モデルの一覧はModelsに書かれています。

messagesには、roleとcontentを含めた辞書を渡します。

roleは役割を表すもので、以下が指定できます。

system … アシスタントの動作を設定する。性格やどのように動作するかの指示をする
user … アシスタントが応答するためのリクエストやコメント
assistant … アシスタント（通常はOpenAI、今回はllama-cpp-python）によるメッセージ

また、ツールの呼び出しに使うfunctionもあるようです。

どうしてassistantがあるのか？
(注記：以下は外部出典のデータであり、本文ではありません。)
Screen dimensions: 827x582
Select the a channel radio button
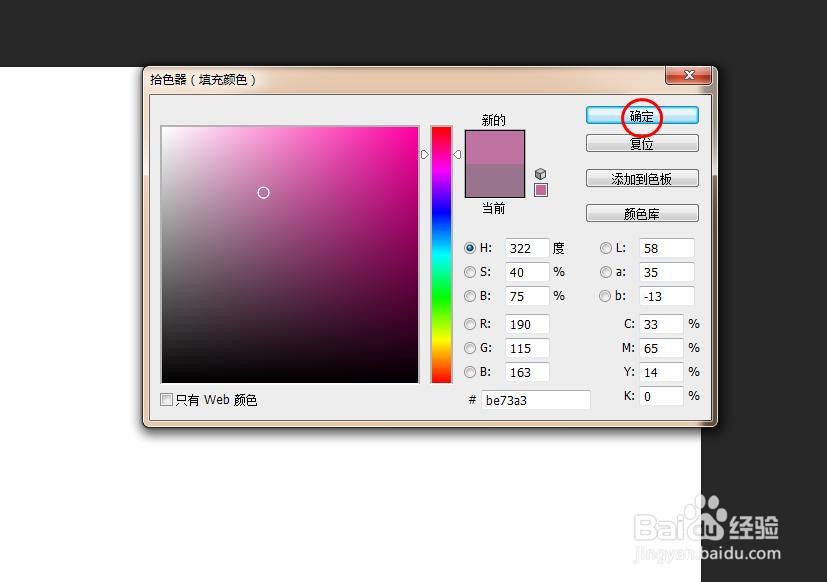pos(606,272)
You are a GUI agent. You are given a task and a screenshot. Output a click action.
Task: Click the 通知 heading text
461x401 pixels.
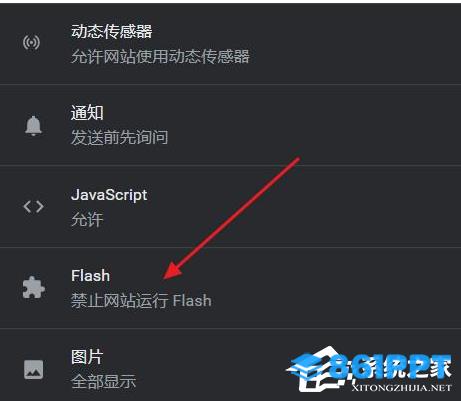coord(87,112)
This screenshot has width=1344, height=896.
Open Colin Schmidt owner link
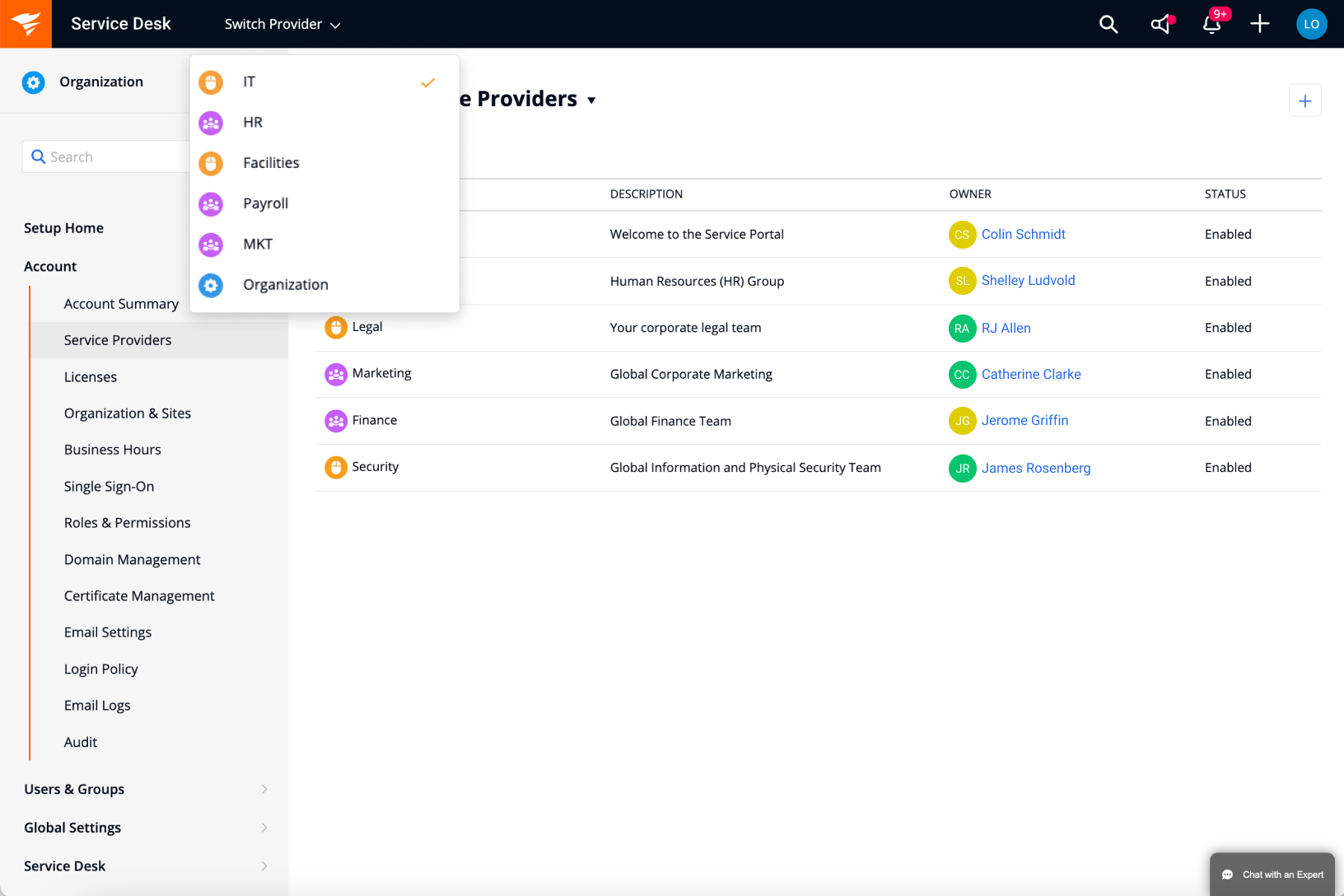coord(1023,235)
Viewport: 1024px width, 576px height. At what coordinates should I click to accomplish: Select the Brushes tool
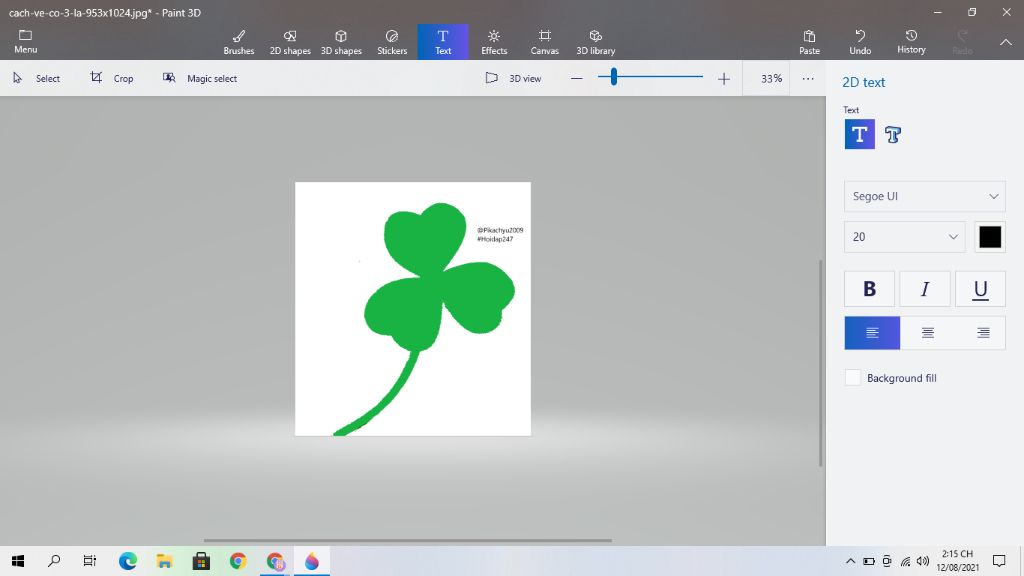pos(239,41)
ですが、チャットを行っている際にOpenAI（今回はllama-cpp-python）は会話の内容を覚えている
わけではなく、一連の会話をすべて送信することでそれまでの内容を理解しているようです。
なので、チャットとして続ける場合にはassistantにはアシスタントが返してきたメッセージが入ることになります。

今回はローカルのllama-cpp-pythonを使っているので、Quickstartのサンプルをそのまま使うと2つのメッセージが入るので、それで
顕著に遅くなっている気がしますね…。

レスポンスをJSONにする

以下のように、モデルをgpt-3.5-turbo-1106として（OpenAIの場合）、response_format = { "type": "json_object" }と指定すると
レスポンスのchoices.message.contentの中身がJSONになるようです。

completion = client.chat.completions.create(
    model = "gpt-3.5-turbo-1106",
    response_format = { "type": "json_object" },
    messages=[
        {"role": "user", "content": "Could you introduce yourself?"}
    ]
)

Text generation models / JSON mode

なのですが、llama-cpp-pythonではこの設定を入れると応答が返ってこなくなりました…。

複数のメッセージを返す

以下のようにnに2以上の値を指定すると、メッセージが複数返ってくるようになるらしいです（デフォルトは1）。

completion = client.chat.completions.create(
    model = "gpt-3.5-turbo",
    messages=[
        {"role": "user", "content": "Could you introduce yourself?"}
    ],
    n = 2
)

返ってくるメッセージを多くすると、その分トークンも使うことになるので注意が必要です。
なのですが、llama-cpp-pythonでは2以上の値を指定しても返ってくるメッセージはひとつでした…。

再現可能なレスポンスにする

Chat Completion APIはデフォルトで非決定的で、結果はリクエストごとに異なる可能性があります。
これをできるだけ押さえるには、temperatureを0にします。

completion = client.chat.completions.create(
    model = "gpt-3.5-turbo",
    messages=[
        {"role": "user", "content": "Could you introduce yourself?"} 
    ],
    temperature = 0
)

Text generation models / Reproducible outputs

temperatureには0から2までの値を指定可能（少数可）で、値が小さいほど結果が確定的になり、値が大きいほどランダムになります。

このパラメーターはllama-cpp-pythonでも機能しました。